Requirement | Rewrite the lines from the line with "This screenshot has width=355, height=170." up to and including the line with "coord(359,734)", replacing "How do I perform" with "How do I carry out" and leaving everything else unchanged.

Supplied data |
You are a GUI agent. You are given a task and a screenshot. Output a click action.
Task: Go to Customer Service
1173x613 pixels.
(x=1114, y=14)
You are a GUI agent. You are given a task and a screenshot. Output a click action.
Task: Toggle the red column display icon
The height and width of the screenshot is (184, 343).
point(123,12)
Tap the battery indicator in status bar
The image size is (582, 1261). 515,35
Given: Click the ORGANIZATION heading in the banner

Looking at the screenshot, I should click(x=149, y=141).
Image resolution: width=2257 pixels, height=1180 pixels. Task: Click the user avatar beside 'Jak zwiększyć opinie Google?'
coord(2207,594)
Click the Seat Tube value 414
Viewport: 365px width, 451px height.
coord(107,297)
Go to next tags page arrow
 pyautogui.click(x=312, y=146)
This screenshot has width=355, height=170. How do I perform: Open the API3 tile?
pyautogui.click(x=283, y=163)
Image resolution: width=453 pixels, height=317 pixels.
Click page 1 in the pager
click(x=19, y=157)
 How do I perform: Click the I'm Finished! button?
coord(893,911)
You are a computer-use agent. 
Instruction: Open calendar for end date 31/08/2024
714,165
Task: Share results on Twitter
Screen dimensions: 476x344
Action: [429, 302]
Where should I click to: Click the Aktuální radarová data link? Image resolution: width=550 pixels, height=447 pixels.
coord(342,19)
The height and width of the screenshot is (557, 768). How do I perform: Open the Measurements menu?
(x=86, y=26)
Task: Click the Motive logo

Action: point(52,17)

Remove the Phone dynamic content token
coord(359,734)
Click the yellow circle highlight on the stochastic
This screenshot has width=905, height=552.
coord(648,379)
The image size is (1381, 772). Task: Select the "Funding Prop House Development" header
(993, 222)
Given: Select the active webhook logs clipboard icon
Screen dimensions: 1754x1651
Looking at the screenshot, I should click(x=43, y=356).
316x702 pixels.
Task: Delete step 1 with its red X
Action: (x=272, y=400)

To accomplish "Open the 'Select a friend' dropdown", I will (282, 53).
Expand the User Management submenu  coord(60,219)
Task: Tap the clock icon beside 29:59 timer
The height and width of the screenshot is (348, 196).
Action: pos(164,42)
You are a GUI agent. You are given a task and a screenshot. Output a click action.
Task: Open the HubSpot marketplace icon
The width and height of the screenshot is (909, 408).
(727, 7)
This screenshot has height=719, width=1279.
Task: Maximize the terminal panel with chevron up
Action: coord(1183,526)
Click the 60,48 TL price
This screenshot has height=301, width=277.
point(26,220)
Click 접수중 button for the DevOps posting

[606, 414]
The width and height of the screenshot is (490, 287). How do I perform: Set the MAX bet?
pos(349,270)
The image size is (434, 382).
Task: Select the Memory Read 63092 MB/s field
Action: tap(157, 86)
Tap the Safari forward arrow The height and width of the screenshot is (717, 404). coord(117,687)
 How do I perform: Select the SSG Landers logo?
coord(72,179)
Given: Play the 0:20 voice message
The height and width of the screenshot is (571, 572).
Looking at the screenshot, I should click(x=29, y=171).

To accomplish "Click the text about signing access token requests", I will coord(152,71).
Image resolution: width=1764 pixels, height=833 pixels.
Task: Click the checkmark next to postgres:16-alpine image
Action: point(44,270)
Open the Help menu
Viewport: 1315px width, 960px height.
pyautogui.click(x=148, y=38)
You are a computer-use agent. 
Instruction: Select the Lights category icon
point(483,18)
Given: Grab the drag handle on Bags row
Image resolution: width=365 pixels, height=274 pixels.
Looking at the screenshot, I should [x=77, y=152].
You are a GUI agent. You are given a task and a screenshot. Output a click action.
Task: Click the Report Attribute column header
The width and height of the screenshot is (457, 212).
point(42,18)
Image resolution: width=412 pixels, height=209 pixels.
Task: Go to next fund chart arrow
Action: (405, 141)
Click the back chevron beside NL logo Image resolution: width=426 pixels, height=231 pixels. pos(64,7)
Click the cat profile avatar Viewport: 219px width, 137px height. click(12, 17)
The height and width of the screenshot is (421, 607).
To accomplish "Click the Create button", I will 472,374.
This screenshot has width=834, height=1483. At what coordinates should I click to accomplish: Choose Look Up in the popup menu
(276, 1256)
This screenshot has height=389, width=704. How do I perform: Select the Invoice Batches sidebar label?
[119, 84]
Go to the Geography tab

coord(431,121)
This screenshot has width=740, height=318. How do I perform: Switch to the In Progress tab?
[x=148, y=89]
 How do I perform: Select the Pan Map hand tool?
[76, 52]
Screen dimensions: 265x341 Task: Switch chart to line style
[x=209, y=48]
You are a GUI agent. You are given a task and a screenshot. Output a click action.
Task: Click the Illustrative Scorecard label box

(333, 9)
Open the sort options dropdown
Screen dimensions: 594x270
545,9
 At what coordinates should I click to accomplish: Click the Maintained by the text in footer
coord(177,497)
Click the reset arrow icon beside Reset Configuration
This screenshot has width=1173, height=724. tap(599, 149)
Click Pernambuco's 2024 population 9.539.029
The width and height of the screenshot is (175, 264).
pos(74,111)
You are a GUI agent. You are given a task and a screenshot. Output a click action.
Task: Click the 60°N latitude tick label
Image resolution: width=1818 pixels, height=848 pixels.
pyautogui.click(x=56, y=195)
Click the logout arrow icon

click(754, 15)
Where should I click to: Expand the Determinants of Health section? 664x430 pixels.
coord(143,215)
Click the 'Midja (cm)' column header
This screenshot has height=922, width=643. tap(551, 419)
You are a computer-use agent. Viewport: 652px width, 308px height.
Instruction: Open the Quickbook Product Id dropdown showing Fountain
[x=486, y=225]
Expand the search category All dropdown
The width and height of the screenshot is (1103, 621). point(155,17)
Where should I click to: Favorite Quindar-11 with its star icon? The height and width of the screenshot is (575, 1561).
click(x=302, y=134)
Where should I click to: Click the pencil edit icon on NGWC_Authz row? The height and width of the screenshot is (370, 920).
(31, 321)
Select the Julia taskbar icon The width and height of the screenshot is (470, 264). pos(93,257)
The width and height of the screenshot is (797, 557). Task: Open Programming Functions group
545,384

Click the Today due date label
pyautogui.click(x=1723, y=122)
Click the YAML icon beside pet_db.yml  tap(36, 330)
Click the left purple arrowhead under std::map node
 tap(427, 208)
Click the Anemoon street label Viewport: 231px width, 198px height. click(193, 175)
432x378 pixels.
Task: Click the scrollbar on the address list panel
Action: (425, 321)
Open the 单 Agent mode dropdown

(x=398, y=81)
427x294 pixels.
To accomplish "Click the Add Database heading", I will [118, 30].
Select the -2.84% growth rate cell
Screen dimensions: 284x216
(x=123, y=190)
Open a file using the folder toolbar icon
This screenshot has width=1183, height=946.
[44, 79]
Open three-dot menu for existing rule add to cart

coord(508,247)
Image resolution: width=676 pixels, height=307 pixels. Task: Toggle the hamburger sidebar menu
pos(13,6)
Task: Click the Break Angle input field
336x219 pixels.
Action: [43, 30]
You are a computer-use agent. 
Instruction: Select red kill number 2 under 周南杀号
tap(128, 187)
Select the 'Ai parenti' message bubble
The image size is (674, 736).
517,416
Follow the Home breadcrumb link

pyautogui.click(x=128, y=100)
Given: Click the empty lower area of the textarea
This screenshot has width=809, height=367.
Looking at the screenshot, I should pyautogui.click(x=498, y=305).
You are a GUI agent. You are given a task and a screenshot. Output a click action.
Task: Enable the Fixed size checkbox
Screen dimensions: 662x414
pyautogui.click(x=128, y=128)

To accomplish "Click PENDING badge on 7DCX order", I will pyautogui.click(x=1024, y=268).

Task output |
This screenshot has width=355, height=170. How do I carry out: Open the API3 tile?
pyautogui.click(x=283, y=163)
Image resolution: width=453 pixels, height=317 pixels.
Click page 1 in the pager
click(x=19, y=157)
 How do I carry out: Click the I'm Finished! button?
coord(893,911)
You are a computer-use agent. 
Instruction: Open calendar for end date 31/08/2024
714,165
Task: Share results on Twitter
Screen dimensions: 476x344
Action: [429, 302]
Where should I click to: Click the Aktuální radarová data link? Image resolution: width=550 pixels, height=447 pixels.
coord(342,19)
The height and width of the screenshot is (557, 768). How do I carry out: Open the Measurements menu?
(x=86, y=26)
Task: Click the Motive logo

Action: point(52,17)

Remove the Phone dynamic content token
coord(359,734)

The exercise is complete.